While the existing programs on rational medicines use, including health access to cheaper and better-quality medicines are apt articulation of SDG No. 3, the inaccessible and prohibitive health costs in the country remains a major issue. The results of this study showed that the mean percent availability is higher for generic medicines (42% for the public sector and 45% for the private sector) compared with the branded medicines (12% for the public sector and 15% for the private sector). The highest mean percent availability figure in the study was 45% for generic medicines in the private sector. Using the same methodology for measuring availability of essential medicines in 2009 and 2017, the current study showed that generic medicines availability in the public sector increased from 27.5% (2009) to 42% (2017) while branded medicines availability also increased from 8 % (2009) to 12% (2017). These figures, however, are still below the 2003 MDG report estimate of 50-70% and 2004 WHO estimate of 66% on the indicator “proportion of the population with access to affordable essential medicines.” Further, it is interesting to note that availability of medicines for both branded and generic brands are higher for the private sector, and though it may not be statistically significant, the pattern is worth exploring further.
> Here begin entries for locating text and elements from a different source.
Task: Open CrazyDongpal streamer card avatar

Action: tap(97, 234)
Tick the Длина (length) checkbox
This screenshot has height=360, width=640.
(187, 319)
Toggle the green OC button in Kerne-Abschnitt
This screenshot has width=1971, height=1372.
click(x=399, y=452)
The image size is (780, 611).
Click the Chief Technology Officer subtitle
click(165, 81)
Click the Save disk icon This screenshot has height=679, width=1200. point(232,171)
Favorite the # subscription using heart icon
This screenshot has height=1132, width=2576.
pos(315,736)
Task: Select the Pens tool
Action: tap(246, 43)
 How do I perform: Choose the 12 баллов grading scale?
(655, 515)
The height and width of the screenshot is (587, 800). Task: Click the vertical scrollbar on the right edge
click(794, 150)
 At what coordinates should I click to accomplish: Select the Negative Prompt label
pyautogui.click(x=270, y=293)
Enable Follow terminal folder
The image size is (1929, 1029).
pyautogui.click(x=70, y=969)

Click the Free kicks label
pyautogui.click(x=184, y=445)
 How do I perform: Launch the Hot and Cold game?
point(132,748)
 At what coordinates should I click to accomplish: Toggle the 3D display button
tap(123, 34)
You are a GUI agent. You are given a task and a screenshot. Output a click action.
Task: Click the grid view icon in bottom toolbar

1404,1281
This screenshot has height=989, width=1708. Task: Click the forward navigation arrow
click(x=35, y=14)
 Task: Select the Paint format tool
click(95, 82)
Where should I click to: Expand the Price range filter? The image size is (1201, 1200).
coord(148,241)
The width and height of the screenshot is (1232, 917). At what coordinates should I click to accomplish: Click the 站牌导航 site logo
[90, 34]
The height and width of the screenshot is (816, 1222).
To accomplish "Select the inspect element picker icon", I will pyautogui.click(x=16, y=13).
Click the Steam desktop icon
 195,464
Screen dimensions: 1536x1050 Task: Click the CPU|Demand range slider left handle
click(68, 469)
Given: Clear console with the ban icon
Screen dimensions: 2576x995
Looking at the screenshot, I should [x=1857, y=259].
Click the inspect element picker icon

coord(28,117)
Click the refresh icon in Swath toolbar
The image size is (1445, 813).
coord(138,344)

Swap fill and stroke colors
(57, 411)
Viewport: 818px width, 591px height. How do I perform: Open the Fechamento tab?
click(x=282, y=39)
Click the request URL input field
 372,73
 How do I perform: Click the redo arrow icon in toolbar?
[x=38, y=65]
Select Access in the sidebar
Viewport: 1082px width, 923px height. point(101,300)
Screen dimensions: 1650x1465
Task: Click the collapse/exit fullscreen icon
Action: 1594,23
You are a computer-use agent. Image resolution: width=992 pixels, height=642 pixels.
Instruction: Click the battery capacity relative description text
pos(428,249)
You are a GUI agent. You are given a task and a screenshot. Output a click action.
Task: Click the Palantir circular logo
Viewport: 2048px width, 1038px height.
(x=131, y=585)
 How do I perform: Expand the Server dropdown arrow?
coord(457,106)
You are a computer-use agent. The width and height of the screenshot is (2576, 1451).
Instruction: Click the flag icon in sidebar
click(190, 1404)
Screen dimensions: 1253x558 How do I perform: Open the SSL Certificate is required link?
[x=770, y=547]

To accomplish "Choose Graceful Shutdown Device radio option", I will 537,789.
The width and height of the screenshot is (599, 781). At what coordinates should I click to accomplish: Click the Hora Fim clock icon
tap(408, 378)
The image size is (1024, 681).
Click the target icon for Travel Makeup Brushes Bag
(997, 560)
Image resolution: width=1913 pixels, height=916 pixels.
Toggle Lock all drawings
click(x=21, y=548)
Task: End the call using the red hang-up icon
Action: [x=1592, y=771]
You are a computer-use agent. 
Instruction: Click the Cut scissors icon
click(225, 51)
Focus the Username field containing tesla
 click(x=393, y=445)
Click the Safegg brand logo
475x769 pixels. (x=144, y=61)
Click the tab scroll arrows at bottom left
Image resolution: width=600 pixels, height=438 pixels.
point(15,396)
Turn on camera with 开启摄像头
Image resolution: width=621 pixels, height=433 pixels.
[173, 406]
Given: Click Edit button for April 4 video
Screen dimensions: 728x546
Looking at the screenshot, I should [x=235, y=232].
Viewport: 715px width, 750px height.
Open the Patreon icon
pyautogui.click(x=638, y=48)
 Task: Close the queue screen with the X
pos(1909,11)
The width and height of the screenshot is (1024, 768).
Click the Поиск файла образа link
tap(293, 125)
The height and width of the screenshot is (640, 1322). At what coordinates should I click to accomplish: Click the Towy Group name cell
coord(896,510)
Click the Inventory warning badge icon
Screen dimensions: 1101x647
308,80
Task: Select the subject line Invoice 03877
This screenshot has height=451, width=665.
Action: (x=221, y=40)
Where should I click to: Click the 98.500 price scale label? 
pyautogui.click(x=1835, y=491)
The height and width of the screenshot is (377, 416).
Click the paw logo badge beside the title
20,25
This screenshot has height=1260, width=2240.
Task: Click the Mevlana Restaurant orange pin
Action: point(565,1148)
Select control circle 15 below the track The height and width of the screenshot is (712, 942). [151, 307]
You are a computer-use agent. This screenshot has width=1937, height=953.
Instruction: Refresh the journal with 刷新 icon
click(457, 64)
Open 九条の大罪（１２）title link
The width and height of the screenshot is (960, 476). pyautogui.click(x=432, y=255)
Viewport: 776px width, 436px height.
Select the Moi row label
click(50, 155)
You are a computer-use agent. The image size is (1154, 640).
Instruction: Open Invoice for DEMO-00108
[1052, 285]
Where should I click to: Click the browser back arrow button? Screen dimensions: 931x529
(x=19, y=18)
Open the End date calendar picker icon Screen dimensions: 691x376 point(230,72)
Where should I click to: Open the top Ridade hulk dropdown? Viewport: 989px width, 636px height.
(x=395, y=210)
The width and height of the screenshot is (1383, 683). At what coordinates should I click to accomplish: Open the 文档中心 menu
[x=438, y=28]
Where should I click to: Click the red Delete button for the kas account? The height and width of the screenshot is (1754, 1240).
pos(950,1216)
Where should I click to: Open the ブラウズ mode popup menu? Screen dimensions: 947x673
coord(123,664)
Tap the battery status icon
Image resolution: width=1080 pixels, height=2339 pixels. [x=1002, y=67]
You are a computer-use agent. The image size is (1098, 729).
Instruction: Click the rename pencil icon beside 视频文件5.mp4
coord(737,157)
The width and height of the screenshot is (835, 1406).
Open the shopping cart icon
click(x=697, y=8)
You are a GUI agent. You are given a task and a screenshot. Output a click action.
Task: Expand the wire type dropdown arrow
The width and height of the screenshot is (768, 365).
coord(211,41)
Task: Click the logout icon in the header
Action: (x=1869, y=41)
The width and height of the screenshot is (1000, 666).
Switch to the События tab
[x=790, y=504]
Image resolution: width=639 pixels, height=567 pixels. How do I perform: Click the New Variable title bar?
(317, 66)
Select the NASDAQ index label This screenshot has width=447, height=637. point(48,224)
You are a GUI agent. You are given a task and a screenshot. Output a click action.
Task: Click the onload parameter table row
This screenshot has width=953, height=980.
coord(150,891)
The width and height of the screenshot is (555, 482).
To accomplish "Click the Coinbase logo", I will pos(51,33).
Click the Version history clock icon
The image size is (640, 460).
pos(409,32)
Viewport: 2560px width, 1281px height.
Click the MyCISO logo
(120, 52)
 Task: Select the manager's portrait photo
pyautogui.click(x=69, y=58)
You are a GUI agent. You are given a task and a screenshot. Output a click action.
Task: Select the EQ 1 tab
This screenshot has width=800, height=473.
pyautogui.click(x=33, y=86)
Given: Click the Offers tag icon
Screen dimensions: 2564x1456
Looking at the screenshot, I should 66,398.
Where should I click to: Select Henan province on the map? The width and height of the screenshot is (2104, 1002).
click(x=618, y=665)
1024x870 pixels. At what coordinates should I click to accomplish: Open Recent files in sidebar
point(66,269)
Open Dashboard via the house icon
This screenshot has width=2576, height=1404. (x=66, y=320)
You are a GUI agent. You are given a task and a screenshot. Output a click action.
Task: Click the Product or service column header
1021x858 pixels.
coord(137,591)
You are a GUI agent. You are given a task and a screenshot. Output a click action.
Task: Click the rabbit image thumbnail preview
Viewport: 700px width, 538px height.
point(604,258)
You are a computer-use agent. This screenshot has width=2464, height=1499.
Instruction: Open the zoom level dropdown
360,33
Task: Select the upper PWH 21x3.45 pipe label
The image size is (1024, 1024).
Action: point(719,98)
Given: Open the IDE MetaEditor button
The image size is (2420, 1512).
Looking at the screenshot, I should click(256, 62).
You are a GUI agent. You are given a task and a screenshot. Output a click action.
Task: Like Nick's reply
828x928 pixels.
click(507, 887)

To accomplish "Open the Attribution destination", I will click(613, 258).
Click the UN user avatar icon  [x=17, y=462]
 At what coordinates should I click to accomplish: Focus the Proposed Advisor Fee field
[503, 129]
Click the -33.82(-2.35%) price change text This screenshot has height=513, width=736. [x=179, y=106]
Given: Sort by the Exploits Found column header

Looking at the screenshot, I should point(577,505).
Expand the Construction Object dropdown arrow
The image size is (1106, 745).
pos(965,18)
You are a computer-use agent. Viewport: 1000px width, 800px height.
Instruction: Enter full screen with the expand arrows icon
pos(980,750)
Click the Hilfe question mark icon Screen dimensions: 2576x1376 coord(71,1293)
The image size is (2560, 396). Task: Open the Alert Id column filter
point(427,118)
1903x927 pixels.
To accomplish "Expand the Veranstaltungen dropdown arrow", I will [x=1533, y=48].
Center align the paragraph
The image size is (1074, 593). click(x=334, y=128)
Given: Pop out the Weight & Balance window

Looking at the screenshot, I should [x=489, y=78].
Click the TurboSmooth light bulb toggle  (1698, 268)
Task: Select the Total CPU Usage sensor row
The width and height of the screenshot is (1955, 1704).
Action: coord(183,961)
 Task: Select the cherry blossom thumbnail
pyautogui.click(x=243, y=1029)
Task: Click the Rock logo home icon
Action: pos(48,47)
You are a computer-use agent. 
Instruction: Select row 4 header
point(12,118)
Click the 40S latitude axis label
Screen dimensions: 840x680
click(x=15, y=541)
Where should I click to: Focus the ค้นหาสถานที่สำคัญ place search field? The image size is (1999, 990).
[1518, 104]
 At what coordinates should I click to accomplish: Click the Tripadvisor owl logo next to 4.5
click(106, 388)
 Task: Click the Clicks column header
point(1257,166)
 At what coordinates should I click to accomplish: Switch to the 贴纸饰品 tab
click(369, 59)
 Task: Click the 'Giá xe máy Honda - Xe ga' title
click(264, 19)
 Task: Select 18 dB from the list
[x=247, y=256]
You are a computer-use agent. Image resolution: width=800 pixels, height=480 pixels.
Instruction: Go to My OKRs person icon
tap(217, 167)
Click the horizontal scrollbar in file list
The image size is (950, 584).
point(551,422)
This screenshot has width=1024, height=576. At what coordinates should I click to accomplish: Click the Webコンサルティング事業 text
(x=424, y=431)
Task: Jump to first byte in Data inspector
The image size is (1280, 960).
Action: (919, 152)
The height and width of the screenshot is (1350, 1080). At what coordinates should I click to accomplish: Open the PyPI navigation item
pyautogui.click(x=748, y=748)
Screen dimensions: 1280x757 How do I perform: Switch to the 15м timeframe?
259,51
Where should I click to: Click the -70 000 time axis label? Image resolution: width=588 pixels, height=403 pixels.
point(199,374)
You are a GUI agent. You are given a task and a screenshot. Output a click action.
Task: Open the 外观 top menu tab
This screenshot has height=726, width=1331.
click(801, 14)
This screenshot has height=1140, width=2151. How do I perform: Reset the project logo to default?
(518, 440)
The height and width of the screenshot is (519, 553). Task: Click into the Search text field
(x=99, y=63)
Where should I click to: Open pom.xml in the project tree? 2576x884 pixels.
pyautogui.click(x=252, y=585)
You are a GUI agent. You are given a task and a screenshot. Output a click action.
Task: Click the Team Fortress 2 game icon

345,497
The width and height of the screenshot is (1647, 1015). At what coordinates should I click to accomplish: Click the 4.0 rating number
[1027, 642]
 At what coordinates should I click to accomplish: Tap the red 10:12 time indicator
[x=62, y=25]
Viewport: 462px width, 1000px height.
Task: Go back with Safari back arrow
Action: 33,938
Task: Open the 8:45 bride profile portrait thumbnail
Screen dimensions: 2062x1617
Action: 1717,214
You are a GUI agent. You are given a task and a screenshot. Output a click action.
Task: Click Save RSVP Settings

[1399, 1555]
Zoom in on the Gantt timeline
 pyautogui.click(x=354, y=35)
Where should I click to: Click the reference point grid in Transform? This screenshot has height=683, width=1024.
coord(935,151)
The results of this survey show that on the sample considered, availability of basic medicines is still an issue. Relative to the 2009 results, medicine prices do not look as high now when compared with international reference price, as well as, to the poorest consumers’ ability to pay for it. However, in a country where a significant portion of the population are considered poor (22% in 2015) paying three times more than the international price is still a major concern. While programs on 17 medicine access and health insurance coverage have expanded tremendously in the last few years, there is still a need to validate whether the assistance are really reaching those who need it most. In a context where many outpatient medicines are not covered by the national health insurance, and where client targeting is still an issue, price determinant can further exacerbate existing barriers to medicine access. The results from the household survey also has the same conclusion.